7 responses to “Lessons from America. When was your vice chancellor last asked for a selfie?

  1. You mention that universities in the USA run services (e.g. public transport) for local people and that many of these are users are alumni – perhaps this is the difference between the attachment local people have to their local university here in the UK as we have low rates of retention of students staying in the area once they graduate (sorry i don’t have the data to hand / may not apply to all universities in the UK)

  2. Interesting points, undermined by the comparison. If USA is about 6 times the population size of England with a slightly higher GDP per capita, it should have over 60 ‘top’ universities to England’s 10. Actually England has more ‘top’ universities per person than the USA.

  3. What you have described about the US is exactly something I have seen not happening in the UK. As an American coming to the UK, I think a more socially minded leadership team is needed at institutions that tackle all key stakeholders and use them in ways that benefit current students to be successful. My hope is that Office of Students will bring that US mindset in how UK universities should be working on behalf of their stakeholders: Students and Alumni.

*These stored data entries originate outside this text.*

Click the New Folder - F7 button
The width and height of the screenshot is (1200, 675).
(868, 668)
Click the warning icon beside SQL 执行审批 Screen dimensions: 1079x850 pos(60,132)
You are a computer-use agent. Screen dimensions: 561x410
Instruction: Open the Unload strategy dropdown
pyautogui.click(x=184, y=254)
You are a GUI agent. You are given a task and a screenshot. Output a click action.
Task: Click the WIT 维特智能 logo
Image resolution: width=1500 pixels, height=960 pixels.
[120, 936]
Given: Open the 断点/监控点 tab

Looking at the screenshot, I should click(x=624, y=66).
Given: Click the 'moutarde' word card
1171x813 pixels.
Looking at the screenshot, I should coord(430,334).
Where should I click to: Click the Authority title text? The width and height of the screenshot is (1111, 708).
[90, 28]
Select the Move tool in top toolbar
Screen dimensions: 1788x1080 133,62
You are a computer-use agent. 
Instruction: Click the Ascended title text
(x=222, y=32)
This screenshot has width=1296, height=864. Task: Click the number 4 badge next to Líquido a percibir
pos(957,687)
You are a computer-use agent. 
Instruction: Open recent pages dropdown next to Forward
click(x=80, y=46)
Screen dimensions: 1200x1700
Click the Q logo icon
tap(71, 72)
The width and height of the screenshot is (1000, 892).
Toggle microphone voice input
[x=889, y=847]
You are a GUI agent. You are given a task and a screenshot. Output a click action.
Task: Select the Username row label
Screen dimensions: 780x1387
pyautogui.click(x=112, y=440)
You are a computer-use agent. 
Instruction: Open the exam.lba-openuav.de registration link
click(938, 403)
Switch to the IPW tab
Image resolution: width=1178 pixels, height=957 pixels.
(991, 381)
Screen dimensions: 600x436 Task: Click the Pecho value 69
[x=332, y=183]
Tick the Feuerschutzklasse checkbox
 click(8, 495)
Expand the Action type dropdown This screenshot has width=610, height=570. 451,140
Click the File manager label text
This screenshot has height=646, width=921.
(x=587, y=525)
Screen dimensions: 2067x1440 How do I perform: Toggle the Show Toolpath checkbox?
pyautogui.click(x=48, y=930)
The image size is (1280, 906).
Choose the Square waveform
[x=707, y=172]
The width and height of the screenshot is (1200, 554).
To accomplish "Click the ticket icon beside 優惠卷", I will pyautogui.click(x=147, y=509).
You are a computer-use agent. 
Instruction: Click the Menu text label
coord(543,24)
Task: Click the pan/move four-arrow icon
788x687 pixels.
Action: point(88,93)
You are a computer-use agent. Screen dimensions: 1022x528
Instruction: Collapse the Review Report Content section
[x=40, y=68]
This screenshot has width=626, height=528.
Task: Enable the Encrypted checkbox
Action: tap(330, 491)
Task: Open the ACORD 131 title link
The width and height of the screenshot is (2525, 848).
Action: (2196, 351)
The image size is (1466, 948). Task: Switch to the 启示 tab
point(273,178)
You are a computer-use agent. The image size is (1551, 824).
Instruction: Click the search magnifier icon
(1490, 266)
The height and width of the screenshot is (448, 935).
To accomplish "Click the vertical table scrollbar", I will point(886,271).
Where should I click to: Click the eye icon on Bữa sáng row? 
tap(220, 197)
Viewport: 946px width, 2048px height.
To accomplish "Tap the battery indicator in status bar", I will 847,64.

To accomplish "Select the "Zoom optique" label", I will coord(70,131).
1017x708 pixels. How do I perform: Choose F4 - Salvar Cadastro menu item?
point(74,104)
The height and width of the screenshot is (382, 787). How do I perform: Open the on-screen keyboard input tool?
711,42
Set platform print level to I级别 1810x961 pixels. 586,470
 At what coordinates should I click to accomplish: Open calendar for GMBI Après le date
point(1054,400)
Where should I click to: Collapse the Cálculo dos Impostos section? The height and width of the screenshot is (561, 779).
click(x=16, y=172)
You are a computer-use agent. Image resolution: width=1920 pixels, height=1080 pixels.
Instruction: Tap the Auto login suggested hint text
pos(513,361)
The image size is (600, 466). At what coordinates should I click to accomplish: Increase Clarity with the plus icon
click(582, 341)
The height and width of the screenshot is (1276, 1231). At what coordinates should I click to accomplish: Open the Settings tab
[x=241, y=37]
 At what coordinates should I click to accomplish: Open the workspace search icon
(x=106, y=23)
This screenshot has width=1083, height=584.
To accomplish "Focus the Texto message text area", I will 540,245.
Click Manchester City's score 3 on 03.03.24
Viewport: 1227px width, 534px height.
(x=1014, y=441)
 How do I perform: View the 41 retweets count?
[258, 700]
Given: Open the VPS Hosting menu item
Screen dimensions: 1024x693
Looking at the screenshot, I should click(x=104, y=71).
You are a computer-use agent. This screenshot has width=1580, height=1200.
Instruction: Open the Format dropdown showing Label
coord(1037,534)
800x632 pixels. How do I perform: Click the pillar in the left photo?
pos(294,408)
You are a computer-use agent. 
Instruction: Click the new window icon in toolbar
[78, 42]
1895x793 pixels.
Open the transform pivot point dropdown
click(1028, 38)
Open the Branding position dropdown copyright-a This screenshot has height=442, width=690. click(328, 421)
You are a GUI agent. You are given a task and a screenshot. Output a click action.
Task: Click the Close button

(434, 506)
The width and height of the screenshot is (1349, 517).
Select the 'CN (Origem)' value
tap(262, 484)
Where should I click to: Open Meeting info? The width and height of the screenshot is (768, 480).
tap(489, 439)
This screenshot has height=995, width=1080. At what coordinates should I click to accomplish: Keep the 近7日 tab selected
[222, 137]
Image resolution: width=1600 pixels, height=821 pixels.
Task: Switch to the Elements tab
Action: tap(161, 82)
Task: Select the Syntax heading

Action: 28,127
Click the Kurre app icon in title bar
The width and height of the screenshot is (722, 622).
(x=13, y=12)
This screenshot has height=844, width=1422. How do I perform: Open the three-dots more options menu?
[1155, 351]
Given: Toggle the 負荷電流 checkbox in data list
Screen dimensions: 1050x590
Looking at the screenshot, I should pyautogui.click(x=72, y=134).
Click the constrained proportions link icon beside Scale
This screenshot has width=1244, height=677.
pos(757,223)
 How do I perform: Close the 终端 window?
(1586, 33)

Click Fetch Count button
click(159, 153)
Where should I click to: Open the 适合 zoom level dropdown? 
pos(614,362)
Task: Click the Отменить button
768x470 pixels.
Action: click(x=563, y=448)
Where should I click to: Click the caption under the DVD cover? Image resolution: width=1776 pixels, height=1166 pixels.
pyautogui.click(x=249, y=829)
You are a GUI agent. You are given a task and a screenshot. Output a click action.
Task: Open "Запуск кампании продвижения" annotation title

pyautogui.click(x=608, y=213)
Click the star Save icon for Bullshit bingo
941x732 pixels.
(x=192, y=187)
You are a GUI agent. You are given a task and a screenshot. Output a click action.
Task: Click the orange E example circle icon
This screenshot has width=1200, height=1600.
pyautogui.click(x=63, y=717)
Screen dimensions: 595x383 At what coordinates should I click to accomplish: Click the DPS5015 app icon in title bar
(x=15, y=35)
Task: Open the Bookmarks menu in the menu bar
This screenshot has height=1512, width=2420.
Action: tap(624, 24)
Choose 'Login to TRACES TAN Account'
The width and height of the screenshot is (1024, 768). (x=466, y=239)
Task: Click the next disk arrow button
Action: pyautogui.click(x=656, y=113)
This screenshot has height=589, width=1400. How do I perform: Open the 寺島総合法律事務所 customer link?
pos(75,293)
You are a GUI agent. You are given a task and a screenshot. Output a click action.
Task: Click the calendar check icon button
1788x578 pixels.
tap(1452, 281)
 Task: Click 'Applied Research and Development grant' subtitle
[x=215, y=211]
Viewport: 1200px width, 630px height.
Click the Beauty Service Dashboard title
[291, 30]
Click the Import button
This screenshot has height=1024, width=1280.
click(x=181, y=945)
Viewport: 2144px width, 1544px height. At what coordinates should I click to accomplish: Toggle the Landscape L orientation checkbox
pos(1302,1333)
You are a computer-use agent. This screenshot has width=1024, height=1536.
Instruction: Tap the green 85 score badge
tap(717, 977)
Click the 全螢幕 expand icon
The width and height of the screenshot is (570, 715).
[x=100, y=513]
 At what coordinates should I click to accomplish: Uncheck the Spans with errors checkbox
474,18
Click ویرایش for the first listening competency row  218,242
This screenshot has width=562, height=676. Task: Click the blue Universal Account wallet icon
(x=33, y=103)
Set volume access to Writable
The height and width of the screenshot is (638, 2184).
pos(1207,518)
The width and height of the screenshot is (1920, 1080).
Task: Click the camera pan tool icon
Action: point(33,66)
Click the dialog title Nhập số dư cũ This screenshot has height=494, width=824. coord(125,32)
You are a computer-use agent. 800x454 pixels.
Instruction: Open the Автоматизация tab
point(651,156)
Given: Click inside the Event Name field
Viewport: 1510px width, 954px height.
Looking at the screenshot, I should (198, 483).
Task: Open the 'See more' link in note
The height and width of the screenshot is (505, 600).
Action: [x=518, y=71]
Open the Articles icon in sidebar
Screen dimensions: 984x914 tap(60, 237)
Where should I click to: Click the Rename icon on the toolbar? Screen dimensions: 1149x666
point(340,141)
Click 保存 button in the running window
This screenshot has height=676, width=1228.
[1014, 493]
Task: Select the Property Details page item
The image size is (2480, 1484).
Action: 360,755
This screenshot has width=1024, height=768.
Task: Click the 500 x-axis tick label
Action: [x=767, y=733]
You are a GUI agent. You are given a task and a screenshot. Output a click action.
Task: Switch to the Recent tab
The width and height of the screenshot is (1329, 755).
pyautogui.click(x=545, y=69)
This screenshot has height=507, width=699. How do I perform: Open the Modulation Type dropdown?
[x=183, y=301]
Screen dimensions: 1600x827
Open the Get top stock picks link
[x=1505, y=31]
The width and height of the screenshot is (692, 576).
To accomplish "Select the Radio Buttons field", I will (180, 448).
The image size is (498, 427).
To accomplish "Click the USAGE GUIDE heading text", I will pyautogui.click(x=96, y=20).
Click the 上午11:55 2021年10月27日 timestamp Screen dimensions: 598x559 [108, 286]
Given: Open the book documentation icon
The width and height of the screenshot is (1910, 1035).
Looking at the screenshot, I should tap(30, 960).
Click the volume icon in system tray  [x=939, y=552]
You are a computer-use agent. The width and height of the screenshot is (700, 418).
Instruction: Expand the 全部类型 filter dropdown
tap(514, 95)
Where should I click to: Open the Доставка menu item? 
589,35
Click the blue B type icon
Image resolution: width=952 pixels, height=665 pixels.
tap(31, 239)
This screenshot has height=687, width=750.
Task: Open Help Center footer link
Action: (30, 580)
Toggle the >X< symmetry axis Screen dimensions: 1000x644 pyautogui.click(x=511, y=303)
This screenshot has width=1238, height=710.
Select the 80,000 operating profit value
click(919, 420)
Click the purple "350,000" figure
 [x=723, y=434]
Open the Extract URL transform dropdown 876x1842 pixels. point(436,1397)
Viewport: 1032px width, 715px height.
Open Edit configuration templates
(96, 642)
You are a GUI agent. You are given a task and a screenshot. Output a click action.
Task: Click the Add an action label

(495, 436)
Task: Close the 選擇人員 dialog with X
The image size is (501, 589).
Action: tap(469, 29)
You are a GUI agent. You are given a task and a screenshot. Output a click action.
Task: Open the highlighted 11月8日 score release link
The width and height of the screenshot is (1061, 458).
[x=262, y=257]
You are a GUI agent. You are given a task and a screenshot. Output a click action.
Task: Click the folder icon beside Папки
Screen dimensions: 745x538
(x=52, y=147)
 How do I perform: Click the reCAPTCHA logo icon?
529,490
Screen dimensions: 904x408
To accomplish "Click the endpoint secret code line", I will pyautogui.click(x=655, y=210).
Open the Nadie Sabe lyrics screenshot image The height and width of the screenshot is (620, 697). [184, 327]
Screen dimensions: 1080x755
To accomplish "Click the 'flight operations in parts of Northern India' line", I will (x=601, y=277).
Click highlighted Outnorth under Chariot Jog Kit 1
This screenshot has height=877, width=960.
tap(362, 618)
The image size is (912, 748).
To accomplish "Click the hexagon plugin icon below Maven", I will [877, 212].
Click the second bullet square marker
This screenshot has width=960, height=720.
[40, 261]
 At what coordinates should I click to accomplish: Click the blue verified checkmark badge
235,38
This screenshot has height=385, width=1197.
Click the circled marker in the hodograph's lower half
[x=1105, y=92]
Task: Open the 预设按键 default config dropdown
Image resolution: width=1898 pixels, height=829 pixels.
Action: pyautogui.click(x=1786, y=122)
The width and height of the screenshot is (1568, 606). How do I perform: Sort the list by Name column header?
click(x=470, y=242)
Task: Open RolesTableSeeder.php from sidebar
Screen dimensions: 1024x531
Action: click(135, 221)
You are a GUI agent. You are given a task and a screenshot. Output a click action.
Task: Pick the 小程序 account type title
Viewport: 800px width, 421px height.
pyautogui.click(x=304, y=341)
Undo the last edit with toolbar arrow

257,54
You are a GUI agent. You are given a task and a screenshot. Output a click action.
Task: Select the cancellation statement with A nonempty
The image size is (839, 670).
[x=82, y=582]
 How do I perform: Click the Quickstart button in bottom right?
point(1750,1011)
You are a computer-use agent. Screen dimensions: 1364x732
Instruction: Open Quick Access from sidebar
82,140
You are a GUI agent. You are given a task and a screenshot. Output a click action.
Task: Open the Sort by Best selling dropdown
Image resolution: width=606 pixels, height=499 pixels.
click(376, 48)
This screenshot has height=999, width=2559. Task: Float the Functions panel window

  4. Thanks for your feedback. Very much agree. Attachment to a local university is often very high in US universities. I have some very interesting quotes from students such as ‘I’m going to (post) grad school next year. There is no need to think about anywhere else. I’m staying here. I love it here. It’ll break my heart when I need to leave” Little wonder philanthropic donations from alumni are sky high?

  5. Thanks for your comment. For me, a ‘top university’ is one that combines excellence in teaching, research AND in acting as an anchor institution, showing real collaborative leadership, working with and for the people and communities they serve. We do have some of these here in England, but I do think the US out scores us in these aspects. I added the relative comparison as I often heard from some people that our universities are ‘better’ than those in the USA. Only those who haven’t attended or studied at a US college would make that argument. They are neither better nor worse – but they are very different. The university I visited brought in over 30 million dollars last year in philanthropic donations. They must be doing something well? But, regardless, its a good debate to have. The need to learn from others is ever more important, and more need to make that effort?

  6. If USA is about 6 times the population size of England with a slightly higher GDP per capita, it should have over 60 ‘top’ universities to England’s 10. Actually England has more ‘top’ universities per person than the USA.